I must admit that for the last four years I’ve been interpreting this to mean, “If the RTU has external routable connectivity, then any device attached either serially or routably to it does itself have ERC.”  However, a customer recently convinced me otherwise by pointing to the clause “if a routable connection is used to communicate outside the preliminary ESP.”  He pointed out that, at least for the RTU’s that his entity uses in their substations, the devices connected to the RTU don’t actually communicate with the external world.  All the RTU does is poll the device and pass those results up to the SCADA or EMS system.  If someone were to hack the RTU through the external routable connection, they couldn’t access the connected device directly.[viii]

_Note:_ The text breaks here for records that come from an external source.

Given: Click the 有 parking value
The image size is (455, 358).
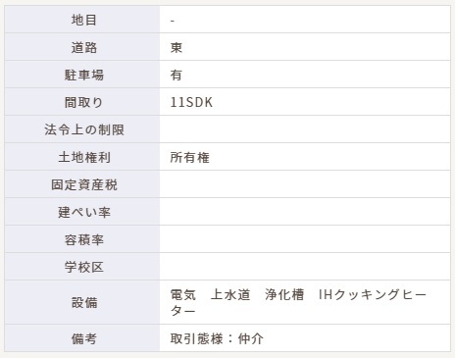Looking at the screenshot, I should pyautogui.click(x=177, y=76).
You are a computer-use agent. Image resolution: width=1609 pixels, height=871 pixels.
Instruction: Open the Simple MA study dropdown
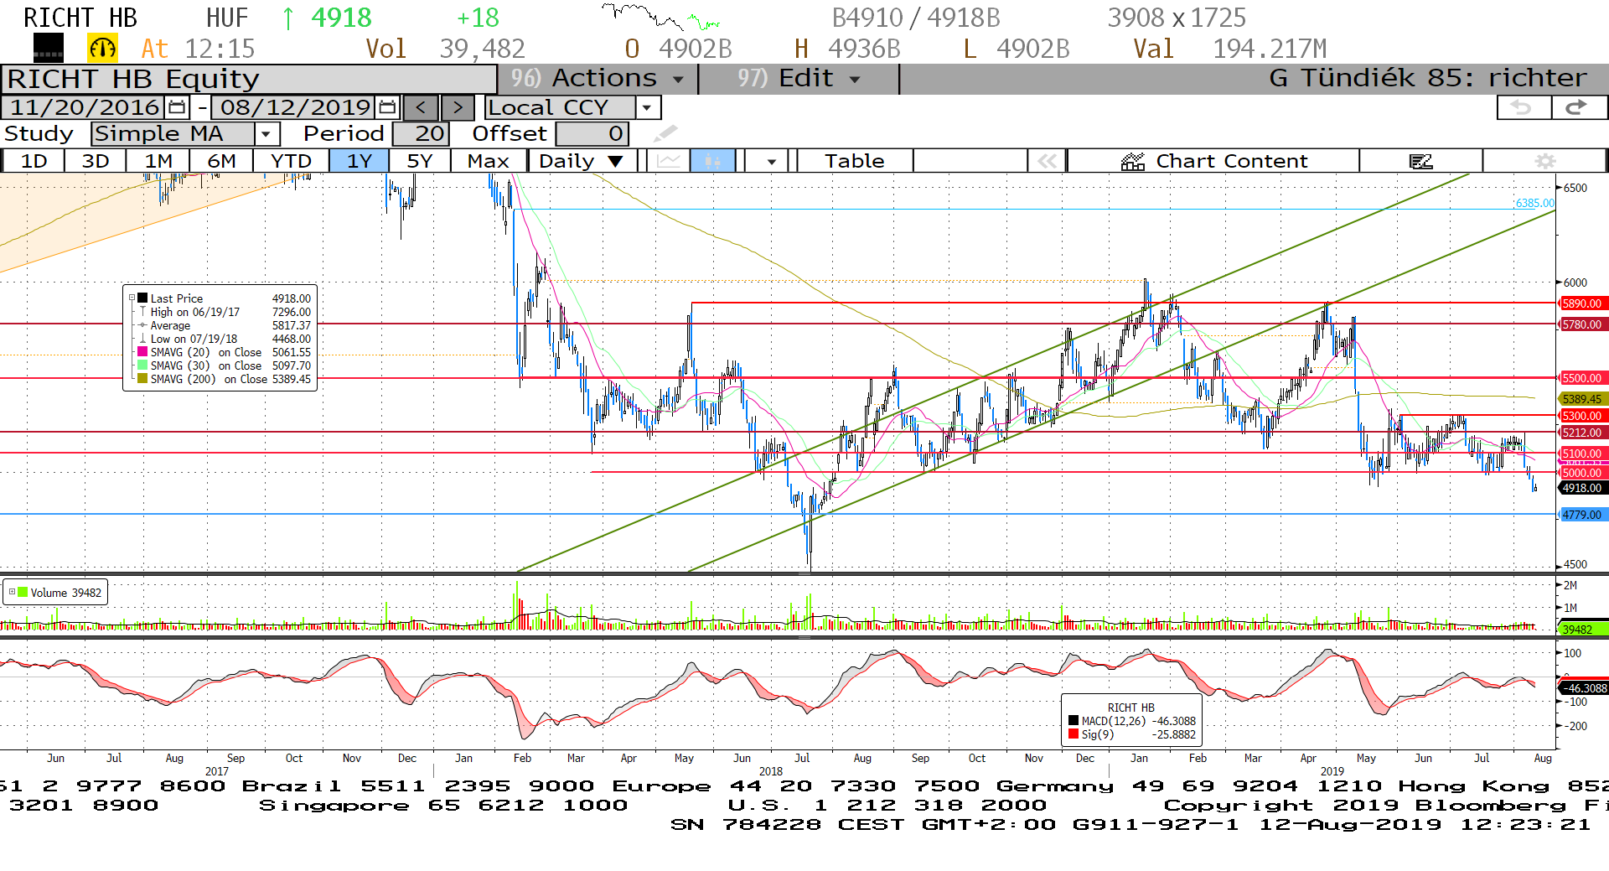266,134
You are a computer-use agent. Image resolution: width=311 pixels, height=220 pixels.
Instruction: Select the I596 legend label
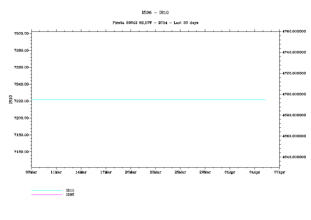click(70, 195)
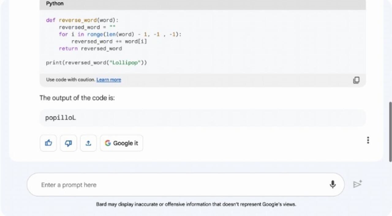Open the more options menu

pos(368,140)

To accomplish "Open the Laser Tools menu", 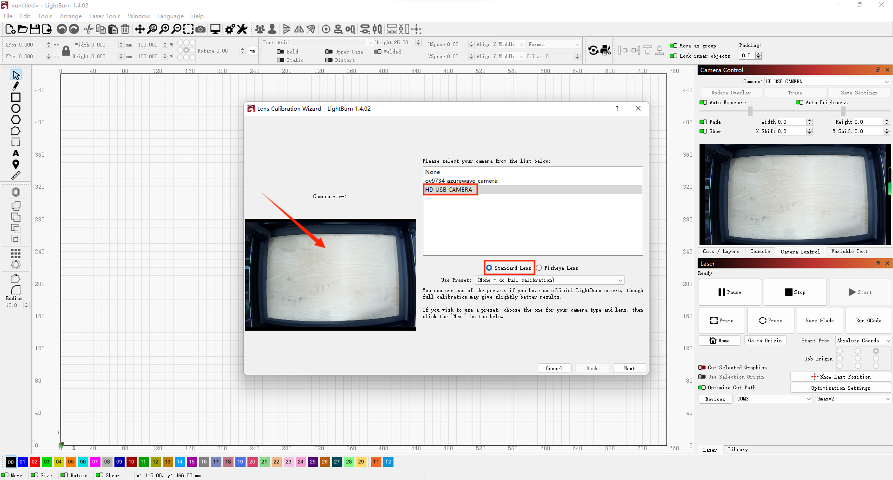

I’m not going to tell you how to roll your own interpretation of this issue.  But this might be something you want to use: “If a BES Cyber System is connected serially to an RTU (or similar device) with ERC, it only participates in ERC if it communicates with devices outside the substation[ix].”[x]

December 13: This post turned into a series of four, with some good "guest speakers" weighing in. The second in the series is here, and the final post, which tries to summarize the discussion, is here. But they're all worth reading.

The views and opinions expressed here are my own and don’t necessarily represent the views or opinions of Honeywell.

[i] I’m not saying that v5 is totally unique in this regard, since v1-v3 both had a lot of ambiguity.  I think it’s more serious in v5, primarily because CIP-002-5.1 is really written from two different points of view, which never seem to get along or even try to reconcile with each other.  A lot like Congress these days.

[ii] In fact, there are 332 working days between today (Nov. 16, 2014) and April 1, 2016.  I considered putting a standard header on all my posts from now on, showing the working days left ‘til compliance.  But I decided that might get boring – as well as depressing.  Nobody would want to open up a post.

[iii] I started doing these because I realized some entities weren’t moving on v5 yet – or were just making faint stabs in that direction – because they were in effect paralyzed by the questions in their minds.  I don’t pretend to have the answers for what a particular entity needs to do; that’s up to them in the end.  But I can help facilitate the discussion among the different groups involved, and make sure it’s based on the latest facts about the new standards, their interpretations, their implementation schedules, etc.  If you’re interested in this for your entity, please email me at

[iv] I’m gliding over a point here, which was that, without external routable connectivity, there wouldn’t be any CCAs at the asset in CIP versions 1-3.  But a cyber asset could have ERC and still be serially connected, as we’ll see in a moment.

[v] Remember, this requirement is talking about a local routable network, not external routable connectivity.

[vi] NERC phrases the question quite well: “Are serial based systems with local serial connections considered to have External Routable Connectivity if they are remotely accessible via routable protocol?”

[vii] I do recommend you read the entire section of the document.  It’s just four paragraphs, for heaven’s sake.

[viii] Of course, the key here is whether the customer is actually right that there is no way to hack the connected device – the relay, etc. – through the RTU.  I simply don’t know enough to say whether that’s the case or not; I’m sure there could be cases where this could happen.  So anyone rolling their own serial definition should make sure they have an answer to this question, if the auditor asks it.  And documenting that answer would be a great idea.

[ix] I’d say it’s likely that almost all of the devices to which this question applies will be in substations.

[x] Note I’m not saying “outside the ESP” as in the V1 guidance.  As has been noted, a serially-connected BCS doesn’t itself have to be included in the ESP.